Roma, 29 mar. (Adnkronos Salute) – “Nelle malattie rare Takeda è protagonista, fortemente impegnata con un portfolio già importante a livello industriale, una pipeline e una direzione strategica di ricerca che verte fortemente su tali patologie. Basti pensare che il 50% delle molecole che abbiamo in sviluppo saranno con designazione di farmaco orfano e ancora di più in generale nelle malattie rare”. Così Andrea De Giorgi, responsabile della Business Unit Malattie rare di Takeda Italia, a margine della presentazione del report dell’Istituto AstraRicerche con le esperienze di ‘best practice’ di due regioni – Veneto e Toscana – illustrato oggi nell’ambito della seconda edizione di ‘Raro chi trova’, iniziativa promossa a Roma da Takeda Italia con il patrocinio di Società italiana di pediatria (Sip), Associazione italiana Anderson-Fabry (Aiaf), Associazione italiana Gaucher (Aig), Associazione italiana mucopolisaccaridosi (Aimps) e Cometa Asmme.
“Noi siamo impegnati nelle malattie di natura genetica – sottolinea De Giorgi – quindi le malattie da accumulo lisosomiale, nell’emofilia, negli studi di coagulazione, nelle neuroscienze, nella gastroenterologia e nell’oncologia, con un budget di investimento di circa 5 miliardi di dollari all’anno che è considerevole all’interno del settore industriale. Riteniamo che questa sia la nostra missione dal punto di vista della ricerca, però riteniamo anche, sulla base dell’esperienza, che la nostra proposta debba essere un lavoro più completo all’interno di percorsi strategici per i pazienti, un lavoro che parta dalla diagnosi e arrivi al post-diagnosi per un corretto follow-up della parte terapeutica. In Italia siamo nella direzione giusta, ma dobbiamo sempre più fare sistema con gli altri interlocutori: istituzioni, politica, società scientifiche, associazioni pazienti, per garantire una uniformità anche regionale all’approccio diagnostico e terapeutico”.

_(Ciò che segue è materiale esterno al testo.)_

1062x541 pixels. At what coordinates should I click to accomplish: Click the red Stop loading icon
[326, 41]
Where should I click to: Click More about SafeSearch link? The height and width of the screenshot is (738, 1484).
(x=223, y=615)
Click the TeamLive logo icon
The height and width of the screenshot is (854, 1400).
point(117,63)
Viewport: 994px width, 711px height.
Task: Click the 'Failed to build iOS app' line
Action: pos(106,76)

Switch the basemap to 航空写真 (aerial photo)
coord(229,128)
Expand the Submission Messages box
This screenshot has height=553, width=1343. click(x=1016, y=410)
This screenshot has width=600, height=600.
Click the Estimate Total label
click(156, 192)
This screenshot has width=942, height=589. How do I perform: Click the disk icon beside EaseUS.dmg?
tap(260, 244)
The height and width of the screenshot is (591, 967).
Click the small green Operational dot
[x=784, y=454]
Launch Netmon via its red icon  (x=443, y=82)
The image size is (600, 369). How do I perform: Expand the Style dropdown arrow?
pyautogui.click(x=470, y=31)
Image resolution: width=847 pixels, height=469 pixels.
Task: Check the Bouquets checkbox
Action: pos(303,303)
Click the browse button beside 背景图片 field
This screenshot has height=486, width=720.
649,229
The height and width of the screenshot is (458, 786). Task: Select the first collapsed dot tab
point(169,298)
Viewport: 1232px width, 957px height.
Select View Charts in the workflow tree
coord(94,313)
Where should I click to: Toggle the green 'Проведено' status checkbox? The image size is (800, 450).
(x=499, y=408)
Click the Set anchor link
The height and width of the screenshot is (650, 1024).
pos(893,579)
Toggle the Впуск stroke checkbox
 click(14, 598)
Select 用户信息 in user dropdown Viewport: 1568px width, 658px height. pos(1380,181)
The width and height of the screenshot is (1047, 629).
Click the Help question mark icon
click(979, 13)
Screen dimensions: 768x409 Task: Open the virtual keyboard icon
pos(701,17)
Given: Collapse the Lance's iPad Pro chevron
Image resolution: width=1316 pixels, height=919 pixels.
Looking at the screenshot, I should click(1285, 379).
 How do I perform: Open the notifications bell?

Sul report dell’Istituto AstraRicerche con le esperienze di ‘best practice’ di Veneto e Toscana, De Giorgi sottolinea: “Takeda ha investito insieme alla partnership di 4 associazioni di pazienti impegnate nelle malattie da accumulo lisosomiale nell’iniziativa già da due anni, con il contributo della Società italiana di pediatria”. In questa edizione “abbiamo affrontato un tema molto caldo, ovvero l’estensione dello screening neonatale e del valore che può portare nel corso diagnostico e terapeutico di questi pazienti. Le esperienze e i dati riscontrati nei due progetti pilota, realizzati con il contributo di importanti clinici, dimostrano come la diagnosi precoce favorita dallo screening neonatale abbia un contributo importante nello sviluppo della malattia”. Queste malattie “tendenzialmente sono a carattere progressivo – evidenzia De Giorgi – quindi riuscire a individuare prima l’insorgenza dei sintomi consente un percorso terapeutico importante e di maggiore efficacia. Evitare l’insorgere dei sintomi consente un percorso più semplice dal punto di vista dell’aspettativa di vita e della qualità di vita”.
“L’estensione dello screening neonatale delle malattie lisosomiali è stata già stipulata nel 2019 dal punto di vista della Legge di Bilancio, però di fatto non è andata ancora in essere. Riteniamo – conclude – che questa iniziativa riesca a dare valore all’importanza di dover completare quel processo”.